Both the major parties increased their vote share at the cost of smaller parties — the Scottish National Party and UK Independent Party. The latter, which was on the forefront of the Brexit campaign, drew a blank. This is indeed a clear sign that British voters are no longer euphoric about Brexit, which they had voted for. The other loser has been the Scottish Nationalist Party, a party looking for separation from the United Kingdom. The party lost seats to both the Conservatives and Labour. With just 37% Scottish votes in this election, the party lost its right to demand a separation of votes in the near future. In comparison, the Conservatives and Labour won 56% of the Scottish votes.
Meanwhile, it seems that Theresa May will form the next government and will negotiate the separation deal with the European Union. The negotiations were expected to start in about 10 days from now. The British industry is understandably crestfallen, with a weaker government going in for the Brexit negotiations. Dependent as it will be on support from smaller parties, the British Prime Minister will be noticeably weak in negotiating a favourable deal unless Germany and France turn soft (which is unlikely). The EU is keen to start the separation negotiation at the earliest. This is a factor in favour of May to complete the government formation in a short time. It is working against Labour’s chances of forming a ragtag coalition. The claim of Corbyn that May should resign will fall flat.
However, the soon to commence Brexit negotiation will see a much sobered up Theresa May on the table. She had been talking tough; she has assured a hard bargain on behalf of Britain. She has lost the moral high ground after this election result even if she manages to hang on to power for the time being.
The other factor that is working in her favour is that the Conservatives do not have any other leader who could fill in the void should May quit. Boris Johnson might have emerged as the bookies’ favourite, but realpolitik is a different ballgame. Even for Johnson, this might not help in the long run. There will be another general election after the Brexit negotiation is complete and Britain is out of EU in 2019. In all likelihood, the incumbent prime minister will then be the least popular to lead again. The fact that Johnson has not yet thrown his hat in the ring is an indication.
There is one other problem arising out of this election. The Democratic Union Party, on whom May is banking for forming the next government, is in favour of a “soft Brexit” — which means Britain will maintain some sort of an economic co-operation with the EU. Unquestionably, the election result has thrown up soft Brexit as the only option. British voters, it seems, have learnt their lesson and distanced themselves from the romantic radicalism of the 2016 Brexit vote.
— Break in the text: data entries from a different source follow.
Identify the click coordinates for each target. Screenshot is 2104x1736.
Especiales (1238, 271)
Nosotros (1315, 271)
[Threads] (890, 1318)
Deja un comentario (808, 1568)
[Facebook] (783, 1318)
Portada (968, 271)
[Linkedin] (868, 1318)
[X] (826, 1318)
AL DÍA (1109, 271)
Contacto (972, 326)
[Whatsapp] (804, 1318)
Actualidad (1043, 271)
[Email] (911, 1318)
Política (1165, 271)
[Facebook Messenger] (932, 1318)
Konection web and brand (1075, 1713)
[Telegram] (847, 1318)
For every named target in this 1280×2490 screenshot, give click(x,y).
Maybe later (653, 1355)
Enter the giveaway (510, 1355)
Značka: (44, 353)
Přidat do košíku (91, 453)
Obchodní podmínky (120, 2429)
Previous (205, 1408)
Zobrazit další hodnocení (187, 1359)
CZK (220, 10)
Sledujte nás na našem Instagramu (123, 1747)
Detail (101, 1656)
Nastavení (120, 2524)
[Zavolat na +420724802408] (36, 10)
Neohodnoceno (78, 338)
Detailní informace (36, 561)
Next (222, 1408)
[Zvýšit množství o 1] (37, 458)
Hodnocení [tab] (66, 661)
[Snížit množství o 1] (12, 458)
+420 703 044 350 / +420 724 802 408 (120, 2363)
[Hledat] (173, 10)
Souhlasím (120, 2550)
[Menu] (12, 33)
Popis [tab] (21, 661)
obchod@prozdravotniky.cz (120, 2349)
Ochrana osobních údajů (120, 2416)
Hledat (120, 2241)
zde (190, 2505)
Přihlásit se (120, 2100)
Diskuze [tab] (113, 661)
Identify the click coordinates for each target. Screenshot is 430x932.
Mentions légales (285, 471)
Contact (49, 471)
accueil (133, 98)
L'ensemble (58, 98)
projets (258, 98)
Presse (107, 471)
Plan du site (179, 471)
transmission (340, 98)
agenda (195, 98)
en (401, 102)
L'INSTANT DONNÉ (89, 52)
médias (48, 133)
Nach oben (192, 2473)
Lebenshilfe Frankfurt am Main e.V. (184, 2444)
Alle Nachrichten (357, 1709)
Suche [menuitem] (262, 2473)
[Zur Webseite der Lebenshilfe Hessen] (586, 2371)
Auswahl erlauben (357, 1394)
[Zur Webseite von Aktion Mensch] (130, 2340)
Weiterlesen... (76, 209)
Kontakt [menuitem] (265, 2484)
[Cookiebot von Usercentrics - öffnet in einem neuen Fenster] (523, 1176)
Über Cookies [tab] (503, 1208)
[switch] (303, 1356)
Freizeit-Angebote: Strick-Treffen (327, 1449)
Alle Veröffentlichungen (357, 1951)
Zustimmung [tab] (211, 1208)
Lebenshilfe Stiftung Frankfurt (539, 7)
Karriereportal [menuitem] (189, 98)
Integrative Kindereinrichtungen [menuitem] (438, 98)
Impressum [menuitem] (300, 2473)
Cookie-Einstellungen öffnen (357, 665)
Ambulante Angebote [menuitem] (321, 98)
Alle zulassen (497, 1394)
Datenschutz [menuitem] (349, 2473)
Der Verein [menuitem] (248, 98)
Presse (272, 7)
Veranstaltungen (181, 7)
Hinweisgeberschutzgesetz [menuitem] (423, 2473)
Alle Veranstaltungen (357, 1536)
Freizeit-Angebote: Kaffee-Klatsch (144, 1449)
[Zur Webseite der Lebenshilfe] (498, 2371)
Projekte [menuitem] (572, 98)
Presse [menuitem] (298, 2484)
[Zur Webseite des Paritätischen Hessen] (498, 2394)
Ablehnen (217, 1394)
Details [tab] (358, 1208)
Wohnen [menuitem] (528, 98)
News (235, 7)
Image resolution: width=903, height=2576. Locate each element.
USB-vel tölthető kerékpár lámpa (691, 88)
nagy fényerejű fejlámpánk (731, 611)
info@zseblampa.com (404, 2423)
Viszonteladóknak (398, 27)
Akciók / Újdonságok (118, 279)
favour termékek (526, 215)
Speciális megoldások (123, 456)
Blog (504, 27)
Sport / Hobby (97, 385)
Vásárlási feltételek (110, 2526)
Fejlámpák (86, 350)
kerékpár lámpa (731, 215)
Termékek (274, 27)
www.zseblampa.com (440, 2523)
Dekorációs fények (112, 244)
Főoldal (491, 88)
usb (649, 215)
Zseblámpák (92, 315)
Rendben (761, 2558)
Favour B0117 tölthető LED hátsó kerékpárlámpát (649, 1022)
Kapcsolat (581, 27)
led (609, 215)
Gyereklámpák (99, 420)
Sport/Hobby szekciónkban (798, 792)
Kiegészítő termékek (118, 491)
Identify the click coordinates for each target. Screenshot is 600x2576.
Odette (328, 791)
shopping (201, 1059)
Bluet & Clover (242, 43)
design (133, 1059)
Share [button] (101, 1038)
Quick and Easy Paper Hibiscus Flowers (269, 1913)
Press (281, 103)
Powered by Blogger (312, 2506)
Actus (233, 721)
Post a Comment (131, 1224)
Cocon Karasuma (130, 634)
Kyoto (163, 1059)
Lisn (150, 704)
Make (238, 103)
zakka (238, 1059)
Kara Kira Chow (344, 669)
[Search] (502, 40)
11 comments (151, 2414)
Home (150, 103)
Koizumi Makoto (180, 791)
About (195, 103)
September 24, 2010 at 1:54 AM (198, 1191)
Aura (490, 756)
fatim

The election saw voters rallying towards either of the two national parties and avoiding the smaller ones. Clearly, voters everywhere want a strong, stable and a nationally representative government, not a chaotic coalition. The factor that did not receive much attention of the media analysts is the impact of the terrorist attacks in London and Manchester on the election. This had derailed the campaign of the incumbent prime minister. Her strong rhetoric against terrorism and particularly the human rights activists perhaps alerted many of them — those who are soft on terrorists for religious or academic reasons — and made them rally in favour of Jeremy Corbyn. This explains the Labour gain in some marginal seats.
Theresa May lost just 12 seats in the election while increasing her party’s vote share by 6%. Among the factors that went against May, who had a formidable 20 points lead when the election was declared, was her style of campaign. She could not connect to voters as a considerate leader, which her rival Corbyn, a seasoned campaigner, could. She was haughty, refusing to debate with Corbyn. She concentrated on media interviews to connect with the electorate while Corbyn went on campaign trails. This also shows that, in the age of social media, the mainstream media has lost its ability to influence opinion. Even in the land of media, Britain, this trend could be seen in this election.
With the permission of the Queen to form the next government, Theresa May comes back weakened by a dozen MPs to negotiate on Brexit. How she handles her electoral weakness and presents a strong British face in Brexit negotiation will be watched globally.